これまでもこれらの記事でお伝えしてきた、埼京線沿線上に存在する都市施設帯という町の空白。それが初夏を先取りしたようなある春の土曜日に、1日だけ「公園」になった。

コーヒースタンドとベンチ。看板には「SAI-KYO DIALOGUE LINE PARK」という名称と「お気軽にお入りください」の文字。1日限りの公園のコンテンツはシンプルだ。はたしてこれで人は訪ねてくれるのだろうか。

結論から言うなら、こんなに幸福で新しいムードに包まれた住宅街の休日はそうそうないだろう。そんなハッピーな賑やかさだった。ましてや、そこが昨日まで(そして明日からもまた)空き地であることを考えてみれば、その感はいや増した。いったいどのようにしてその「公園」は開かれたのか、振り返ってみよう。

 

コーヒーを手渡されれば、座っておしゃべりしたくなるということ

 

地域住民と一体となって進められた「公園」づくり。まずは朝一番にランドマークとなる小屋と看板が制作・設置された。あらかじめ計算の上パーツ化されていた素材を組み合わせること、わずか1時間半。

あっという間に小屋は建った。立体物は強い。昨日まで空き地だった場所に、なにかがある。道行く人にとって、その違和感が次第に興味へと変換される。


そんな小屋でコーヒーをふるまってくれたのが、戸田公園に店舗を構えるコーヒーショップ・Hey Coffee。地元の朝市でも愛されてきたスペシャリティコーヒーが与えてくれるのは、豊かな香りと味だけではない。カップが人から人に手渡されれば、そこは憩いの場に姿を変える。

偶然自転車で通りかかった50代とおぼしき男性が、やや不安げな目で「公園」を眺めていた。
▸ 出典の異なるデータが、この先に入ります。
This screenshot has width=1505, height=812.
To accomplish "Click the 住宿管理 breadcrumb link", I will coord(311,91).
するとすでに来場していた方が、自然な足取りでコーヒーを持って近づいていく。それを手渡し、おそらくこの場所の説明をしたのだろう。不安から興味へ表情を変えた男性と一緒に、小屋とベンチの方に足を運んでいく。数十分後、男性はすっかり場になじみ、テーブルで交わされていた会話にツッコミを入れていた。
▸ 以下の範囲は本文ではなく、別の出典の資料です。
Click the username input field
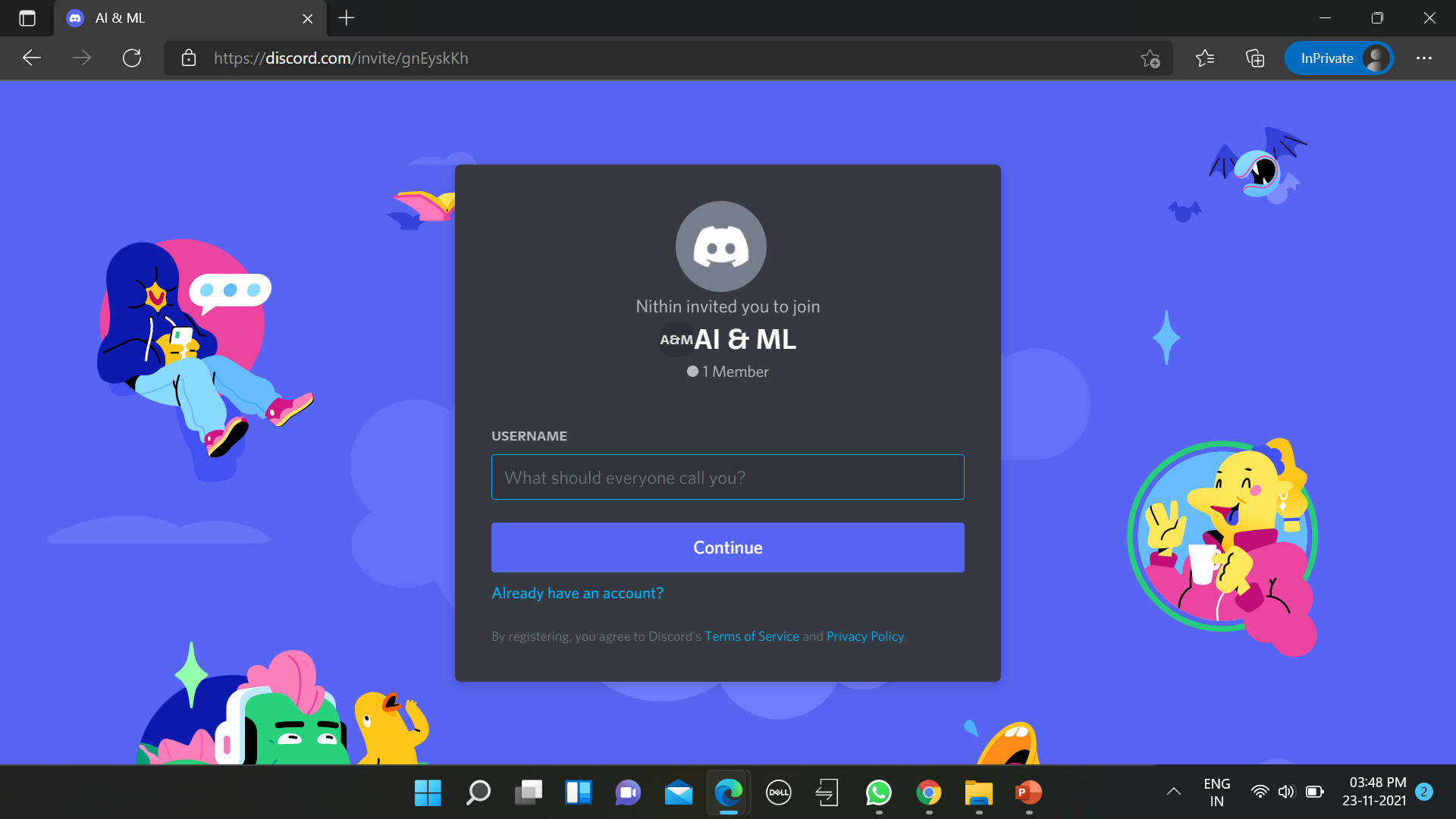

人が集まり始めたお昼ごろ、休日なのにスーツ姿の男性の姿が見えた。誰だろうと近づくと、先日の戸田市長選で選ばれたばかりの菅原市長だった。

集まった人たちから小さな歓声がこぼれる。聞けばこれが市長としての初(!)の公務だという。コーヒーを片手にひとりひとりと歓談をしている姿が印象的だった。